Lorsque j’ai eu le MacBook, j’ai d’abord été déconcertée par les nouveaux outils fournis en standard, c’est pourquoi je dis qu’il vaut mieux oublier ce qu’on avait l’habitude de faire.
J’ai essayé d’abord les versions d’évaluation de iWorks mais je n’y reconnaissait pas les facilités que j’avais connue avec ClarisWorks puis AppleWorks dont j’utilisais beaucoup l format vectoriel pour faire des plans etc. Je les ai virées n’ayant pas le budget pour acquérir la suite, mais sans regret.
J’ai essayé les versions d’évaluation de la suite bureautique de Microsoft Office. Je ne l’ai jamais aimée, vraiment pour vous dégouter de travailler, il n’y a rien de mieux, donc idem, virée sans regret.

Traitement de texte : TextEdit

Mes textes, je les tape sur TextEdit, qui peut les enregistrer en .txt, mais plutôt en .rtf et en format Mac only avec pièces jointe rtdf quand j’y ajoute des photos, c’est rare mais ça peut arriver. Mais surtout, TextEdit convertit au format .doc pour les utilisateurs de Word et au format PDF, ce qui le rend lisible par toutes les plateformes.
C’est vraiment une application de rien du tout, légère à utiliser et qui fait le maximum. Non, il ne marque pas les numéros de page, sauf quand on le convertit en PDF. Mais il fait l’essentiel.
Il convertit aussi au format .html, donc j’y tape mes textes pour les blogs avant de les mettre en ligne.
Et bien sûr il a l’outil orthographe et tout et tout et un formatage basique, qui me suffit.
D’ailleurs c’est sur lui que je tape aussi tous mes cahiers depuis les années 60, sur l’iMac comme sur l’eMac, deux ordinateurs qu’on m’a donnés, sur lesquels j’ai pourtant Word, car vraiment je ne supporte pas de me prendre la tête pour taper du texte. Donc je vais au plus simple, gratuit en plus puisque fourni en standard dans le système MacOsX.

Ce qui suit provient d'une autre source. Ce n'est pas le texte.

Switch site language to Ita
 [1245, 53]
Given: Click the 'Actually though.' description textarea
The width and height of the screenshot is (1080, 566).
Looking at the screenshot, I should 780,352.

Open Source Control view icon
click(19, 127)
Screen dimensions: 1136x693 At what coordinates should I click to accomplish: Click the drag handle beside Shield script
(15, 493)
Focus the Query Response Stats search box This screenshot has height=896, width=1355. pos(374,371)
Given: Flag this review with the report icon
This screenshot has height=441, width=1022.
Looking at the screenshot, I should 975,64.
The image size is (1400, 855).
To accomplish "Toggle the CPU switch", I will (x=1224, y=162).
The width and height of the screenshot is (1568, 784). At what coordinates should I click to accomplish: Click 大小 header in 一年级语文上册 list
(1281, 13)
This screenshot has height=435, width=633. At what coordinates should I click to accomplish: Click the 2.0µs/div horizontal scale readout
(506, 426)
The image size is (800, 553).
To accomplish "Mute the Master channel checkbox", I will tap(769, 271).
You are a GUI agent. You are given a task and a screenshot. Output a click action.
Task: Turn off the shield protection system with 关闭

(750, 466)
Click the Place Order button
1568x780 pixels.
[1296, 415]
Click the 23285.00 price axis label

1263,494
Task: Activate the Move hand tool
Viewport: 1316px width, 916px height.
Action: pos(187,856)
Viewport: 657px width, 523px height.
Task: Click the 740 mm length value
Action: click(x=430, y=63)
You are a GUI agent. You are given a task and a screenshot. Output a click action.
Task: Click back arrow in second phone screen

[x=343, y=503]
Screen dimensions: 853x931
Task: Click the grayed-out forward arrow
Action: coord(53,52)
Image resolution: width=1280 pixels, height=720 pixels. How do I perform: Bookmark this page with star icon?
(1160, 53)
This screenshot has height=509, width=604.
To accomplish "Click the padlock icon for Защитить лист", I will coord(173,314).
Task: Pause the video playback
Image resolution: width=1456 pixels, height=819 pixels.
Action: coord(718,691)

Outils web : Fetch et TextWrangler

J’ai été déconcertée d’abord par l’outil iWeb fourni dans la suite iLife 08 qui ne permettait pas la mise en ligne sur serveur FTP. Je n’aimais pas l’idée de payer un support sur Mac.com, ce qui a été modifié dans la version 09′ qui propose la mise en ligne par FTP sur un serveur de site web comme celui de mes premiers sites (club-internet, wanadoo, puis free). 
J’avais donc acquis un petit logiciel que j’utilisais déjà sur mes vieux Macs, Fetch, de Jim Mathews. Je l’ai acheté, comme j’ai payé les licences de toutes les autres applications que j’utilise.

Je regrette mon vieil Adobe PageMill que j’avais acquis dès la version 1, arrêté à la version 3 et abandonné au profit de Dreamweaver, sur lequel je n’ai jamais retrouvé le plaisir de PageMill pour créer des pages internet. Et le plaisir, c’est important.
Je modifie donc les codes de mes anciennes pages avec TextWrangler, désormais gratuit et télécharge avec Fetch. Simple tout ça. Enfin le code pas trop, j’aimais mieux travailler en WISIWIG, mais je n’en ai pas trouvé d’aussi bien que PageMill.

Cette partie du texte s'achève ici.